━━━ Quoted text

Plotters - Creating a spectrogram/heatmap with log scaling

Hi all,

I'm working on a tool to batch generate spectrograms for a bunch of sound files. I'm using rustfft to generate the fourier transforms, and then plotting them using plotters.

Currently my plotting code is not very sophisticated - it basically splits the DrawingArea into freq x n_samples rectangles and then colors them individually for scaling. There are a number of issues with this approach, but it works as a hacky MVP.

pub fn plot_spectrogram<DB: DrawingBackend>(spectrogram: &Array2<f32>, drawing_area: &DrawingArea<DB, Shift>) {
    
    // get some dimensions for drawing
    // The shape is in [nrows, ncols], meaning [n_samples, n_freqbins], but we want to transpose this
    // so that in our graph, x = time, y = frequency.
    let (num_samples, num_freq_bins) = match spectrogram.shape() {
        &[num_rows, num_columns] => (num_rows, num_columns),
        _ => panic!("Spectrogram is a {}D array, expected a 2D array.", spectrogram.ndim())

━━━━━━
━━━ Information supplied

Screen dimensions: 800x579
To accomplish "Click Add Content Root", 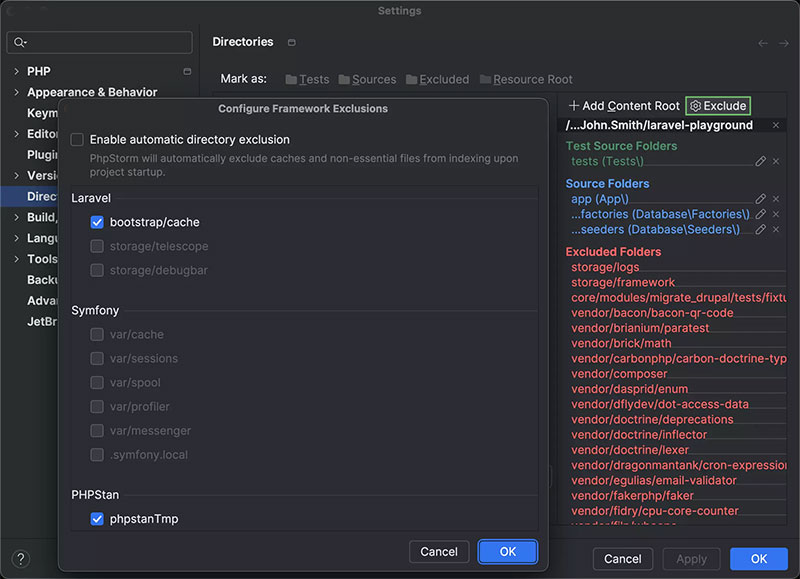I will [x=624, y=105].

━━━━━━

● Work instructions
1. In the forum post about plotting spectrograms, duplicate word for word the part that opens with the words containing "I'm working on" and closes with "y = frequency.".
2. Which library does the spectrogram forum post use to generate the Fourier transforms?
3. Extend the forum post about plotting spectrograms with plotters, picking up right after its final line.

● Results of the exercise
1.
I'm working on a tool to batch generate spectrograms for a bunch of sound files. I'm using rustfft to generate the fourier transforms, and then plotting them using plotters.

Currently my plotting code is not very sophisticated - it basically splits the DrawingArea into freq x n_samples rectangles and then colors them individually for scaling. There are a number of issues with this approach, but it works as a hacky MVP.

pub fn plot_spectrogram<DB: DrawingBackend>(spectrogram: &Array2<f32>, drawing_area: &DrawingArea<DB, Shift>) {
    
    // get some dimensions for drawing
    // The shape is in [nrows, ncols], meaning [n_samples, n_freqbins], but we want to transpose this
    // so that in our graph, x = time, y = frequency.

2. rustfft

3.
    };

    println!("...from a spectrogram with {} samples x {} frequency bins.", num_samples, num_freq_bins);
    let spectrogram_cells = drawing_area.split_evenly((num_freq_bins, num_samples));

    // Scaling values
    let windows_scaled = spectrogram.map(|i| i.abs()/(num_freq_bins as f32));
    let highest_spectral_density = windows_scaled.max_skipnan();
 
    // transpose and flip around to prepare for graphing
    /* the array is currently oriented like this:
        t = 0 |
              |
              |
              |
              |
        t = n +-------------------
            f = 0              f = m
        so it needs to be flipped...
        t = 0 |
              |
              |
              |
              |
        t = n +-------------------
            f = m              f = 0
        ...and transposed...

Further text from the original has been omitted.